Prompt:
Could you transcribe the records below exactly, leaving out every picture?

[[ Data open ]]

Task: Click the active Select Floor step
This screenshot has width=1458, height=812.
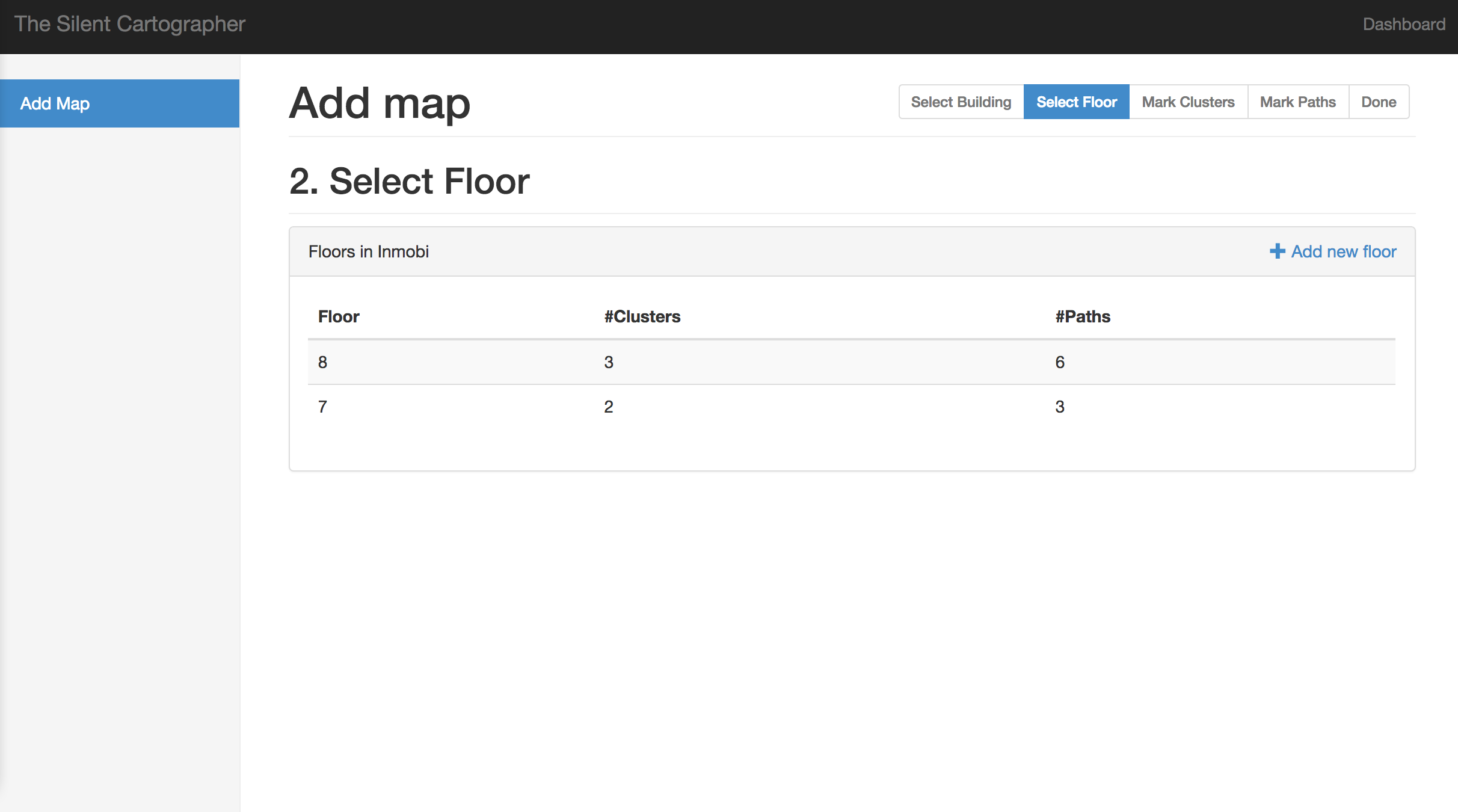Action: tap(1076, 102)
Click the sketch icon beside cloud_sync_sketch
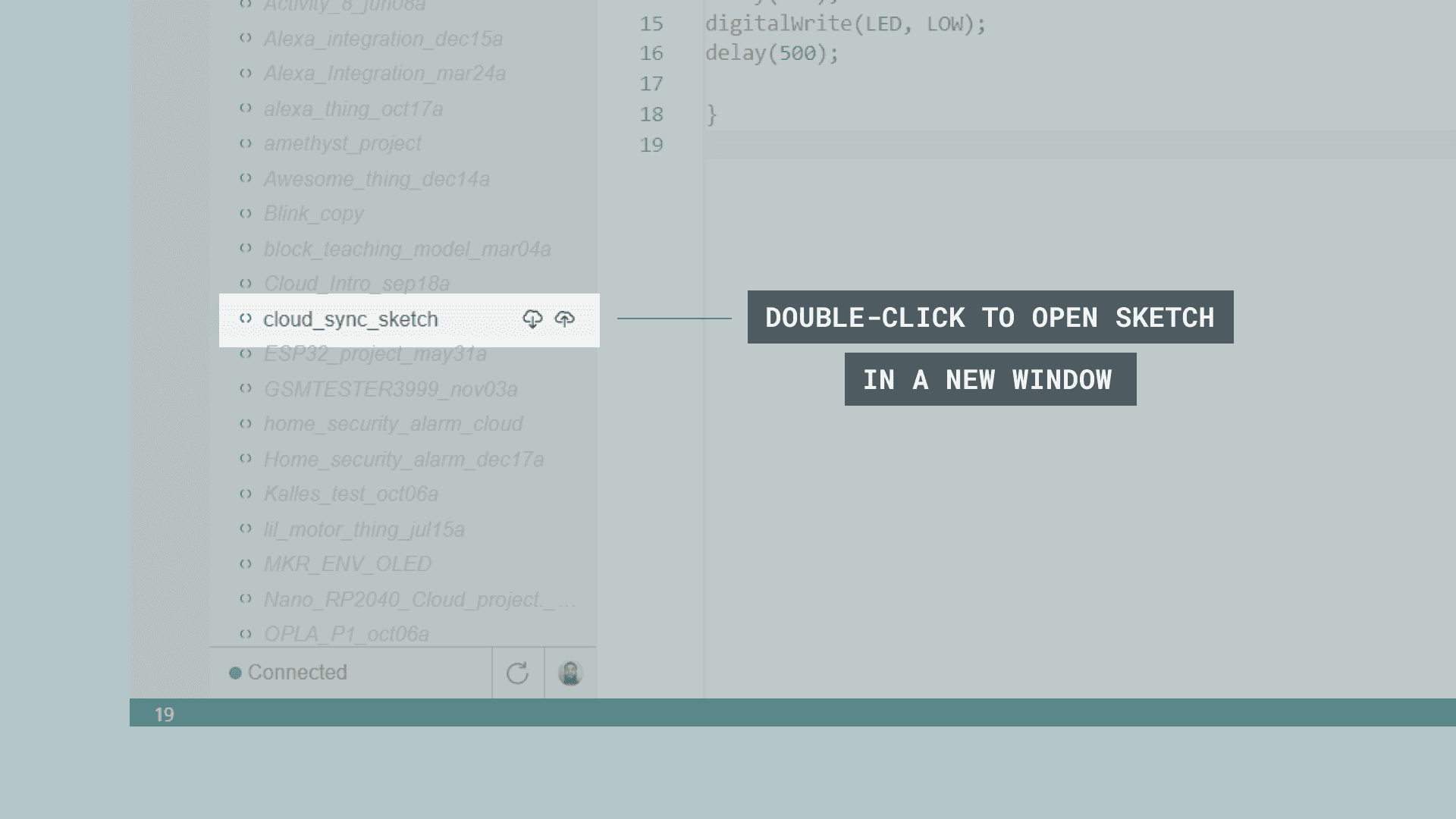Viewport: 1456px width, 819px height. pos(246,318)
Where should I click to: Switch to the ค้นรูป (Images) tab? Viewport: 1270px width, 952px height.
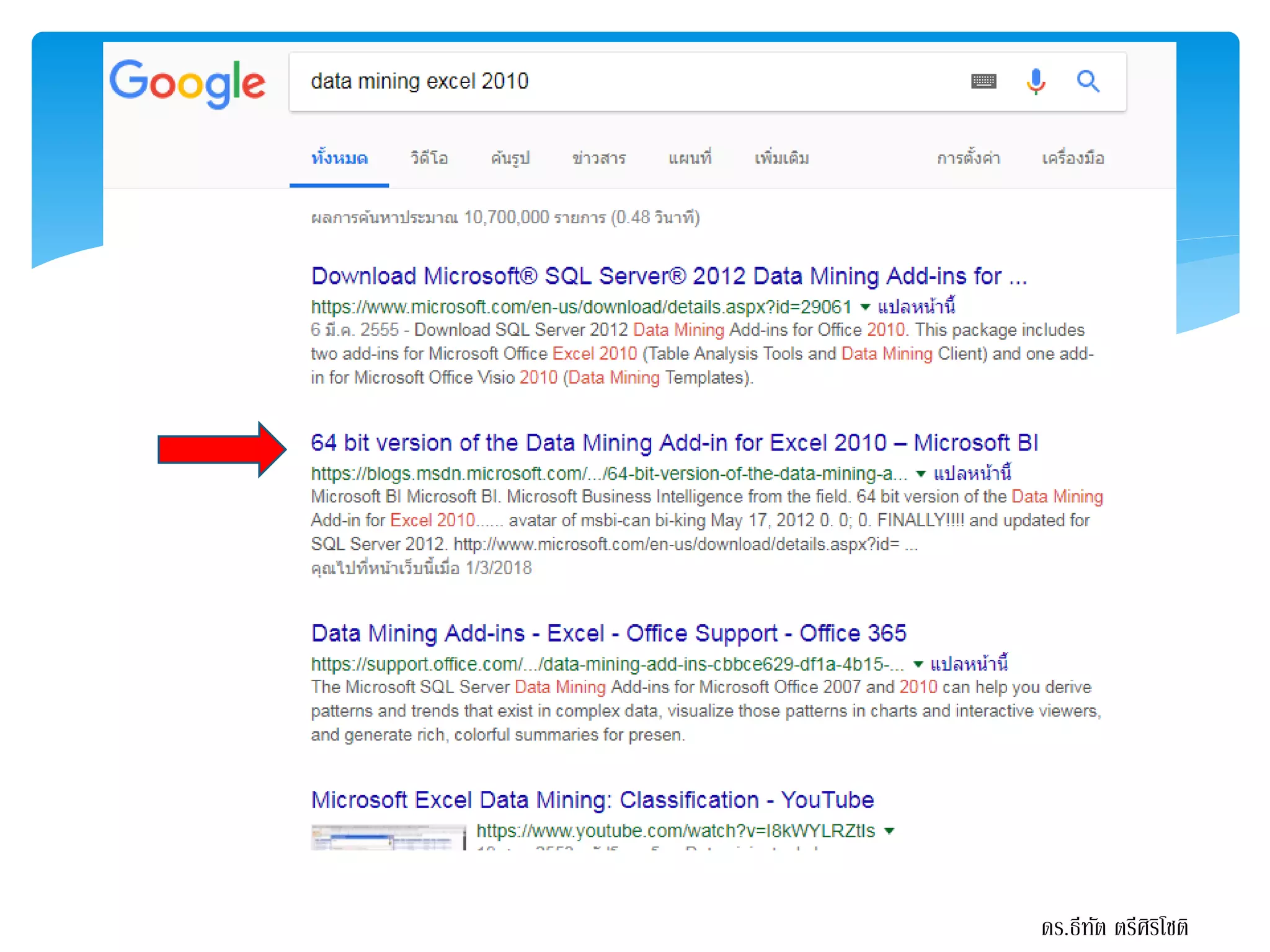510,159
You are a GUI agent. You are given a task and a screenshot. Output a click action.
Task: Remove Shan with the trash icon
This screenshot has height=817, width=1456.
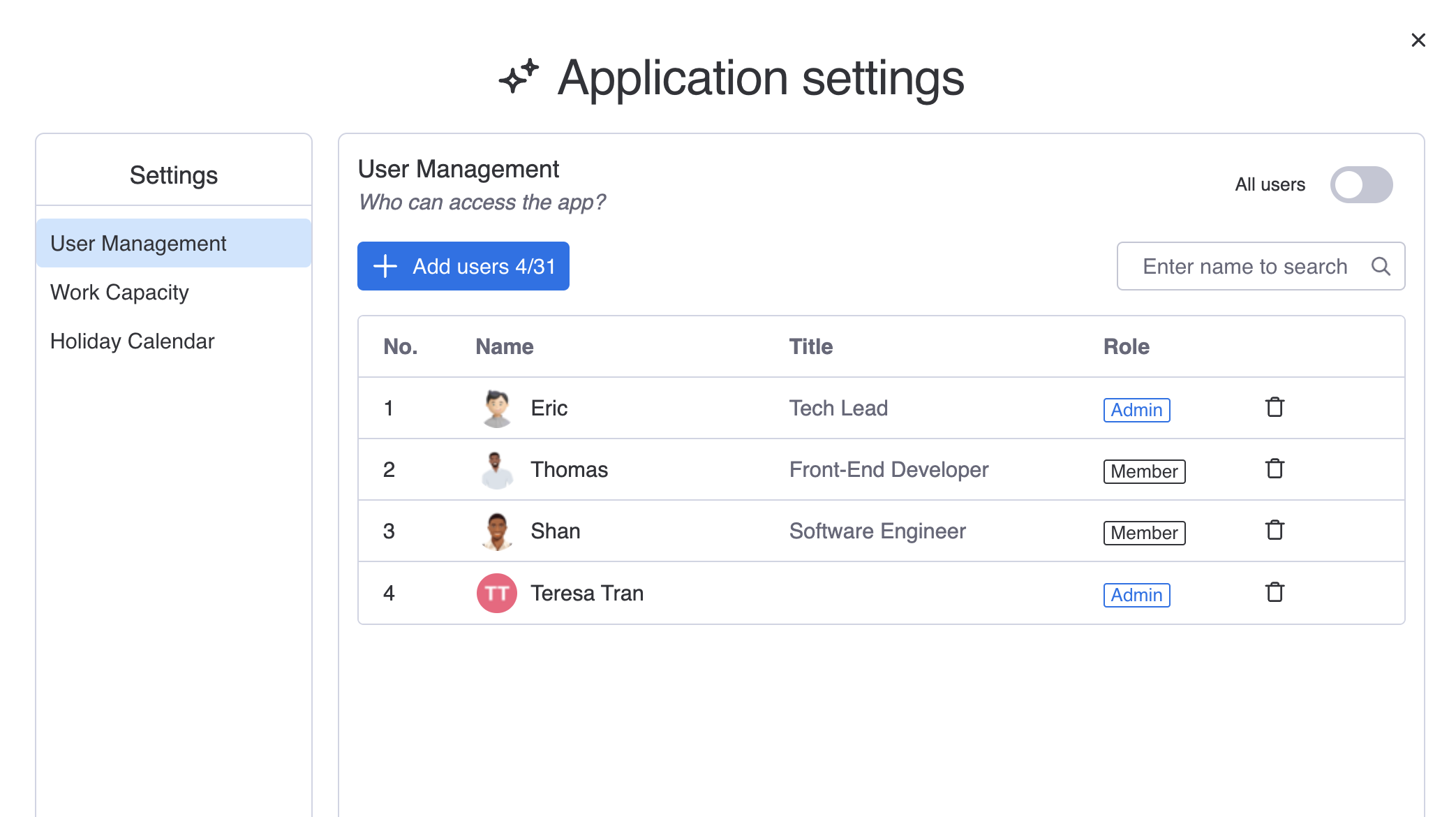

[[ Data closed ]]

Written solution:
Task: Click the active Select Floor step
This screenshot has width=1458, height=812.
Action: tap(1076, 102)
Click the sketch icon beside cloud_sync_sketch
Viewport: 1456px width, 819px height. pos(246,318)
Where should I click to: Switch to the ค้นรูป (Images) tab? Viewport: 1270px width, 952px height.
510,159
You are a GUI agent. You are given a task and a screenshot. Output a click action.
Task: Remove Shan with the trash icon
This screenshot has height=817, width=1456.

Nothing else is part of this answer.